Saturday 26th of January hundreds of people gathered all over Norway in a National People’s Action for people on the run to request action and responsibility from our politicians. All over Norway people gathered to protest and create awareness around what is happening on the Greek Islands. The situation is precarious and something have to be done. Together with a number of other organizations, such as Save the Children, The Norwegian Centre against Racism and Refugee Welcome Norway, A Drop in the Ocean afilliated the National Action. Our general secretary Trude Jacobsen held a strong appeal, together with her seven year old daughter Isabel, in Trondheim. Read the entire appeal here:
Translated by: Maria Sagen Vodentsis and Laura Gilbert
Shhh, be completely silent now. Close your eyes for a second, can you hear the waves? Can you hear the motor? Can you hear screaming? Listen to this.
What you just heard were authentic recordings of a woman’s desperate screams for help. She is out there in the dark in a boat with engine problems, she is saying: we are in international waters, our boat is taking in water, we are trying to get to Mytilini, we are dying, help us. In the boat you can also hear children, you can hear the fear in their voices and in their screams. Totally unacceptable, totally unacceptable was the answer our Minister of Justice gave when he was confronted with the question ‘could Norway help more some more people?’. Maybe some of the children from this or other boats.
If we help more than the ones we need, those we have committed to through the Dublin agreement, it will destroy our warm welfare society, his party colleague said a little later on.
Do we live in a warm welfare society? Welfare society yes, but is it warm? Or is the welfare making us shut down in our own cold bubble, wanting all the good things all for ourselves? What happened to solidarity in our part of the world? When was it erased like an old chapter? Did it happen eventually as a result of oil and wealth? Or did it suddenly happen when the last living witnesses from the second world war passed away?
We are like these people who are now sitting in ice cold and wet refugee camps on the Greek islands. We were also on the run from a power-crazy ruler, who had occupied our country, we were trapped in our own country and a lot of us had to flee the country in order to survive. We are just like them. My own grandpa was a refugee. First he was a prisoner here in Trøndelag, were he was kept at the Falstad concentration camp for over one year. When he got out (no one knows how) he had to run away from the country to save his own life.
I got home from the Greek islands and the camps on mainland Greece just a couple of weeks ago. There are now 16 000 people living on the Greek islands and their human rights are being violated every day. I have been to these camp many times over the last three and a half years, but this time I saw something that scared me more than ever before. To see people lose hope of a normal life and losing faith for their future, that hurts. To hear mothers say ‘I wish I had died in a bombing attack with my children, rather than to slowly rot away in a camp in Greece’ makes me feel ashamed on behalf of mankind. What’s happening in Europe now will forever stand as a black mark in our history, we are watching childhood perish on our own continent, and our elected leaders are saying that it is unacceptable to help. They are saying that our rich nation can’t handle any more and our welfare society will break, and unfortunately many people believe this rhetoric which is built upon xenophobia.

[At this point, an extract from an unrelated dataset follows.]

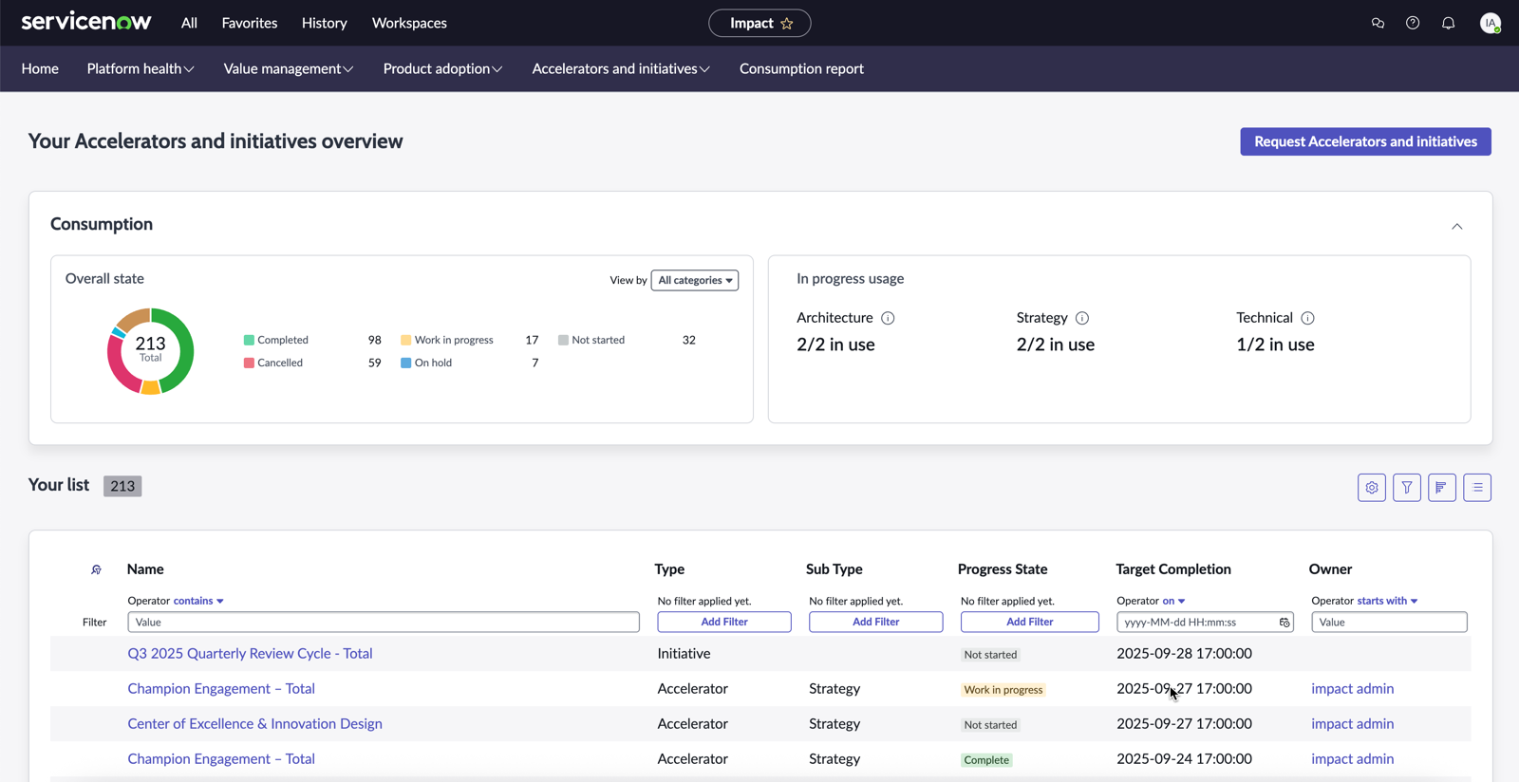Open the calendar picker in Target Completion
1519x782 pixels.
click(x=1285, y=623)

Our welfare society will not break if we help some more people, it will not. It is after all, human resources we are talking about, people that can expand the knowledge of the welfare community. And so what if we get a little less money in the bank if we get richer on unity and compassion. Politics is about wanting, compassion is about empathy, solidarity is about both. I think the Norwegian people would have both will and empathy to wanting to contribute if only the politicians would let us. A really warm welfare society can only be built by people who care about others.

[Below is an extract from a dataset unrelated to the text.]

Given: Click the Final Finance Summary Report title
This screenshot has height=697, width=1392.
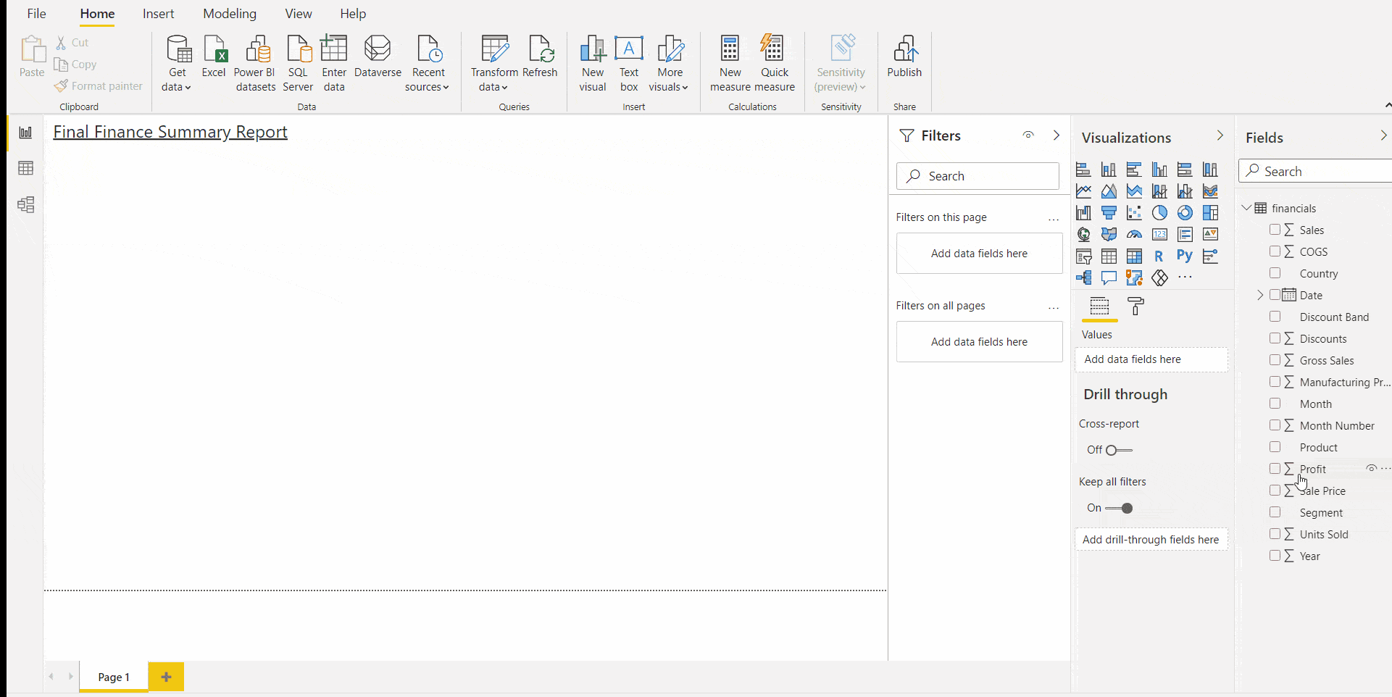Looking at the screenshot, I should pos(170,132).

7 year old Isabel who is standing here right next to me, has been with me to a refugee camp in Greece. It took only 3 seconds before she joined in with jumping ropes and drawing with the kids living there.
The life-vest she is wearing was worn by a Syrian girl crossing the sea between Turkey and Greece. The vest is totally fake and I would never let her wear it out on the open sea. Isabel is going to finish off this appeal, and I think she is talking on the behalf of all Norwegian children.
Isabel:
Dear Erna (Norway’s prime minister), I also want more children in Norway, so together we can build a good country for the future. Children are children, no matter what the colour of their skin. All children have the right to a safe home, all children have the right to go to school. Help the children who are freezing in refugee camps in Greece NOW!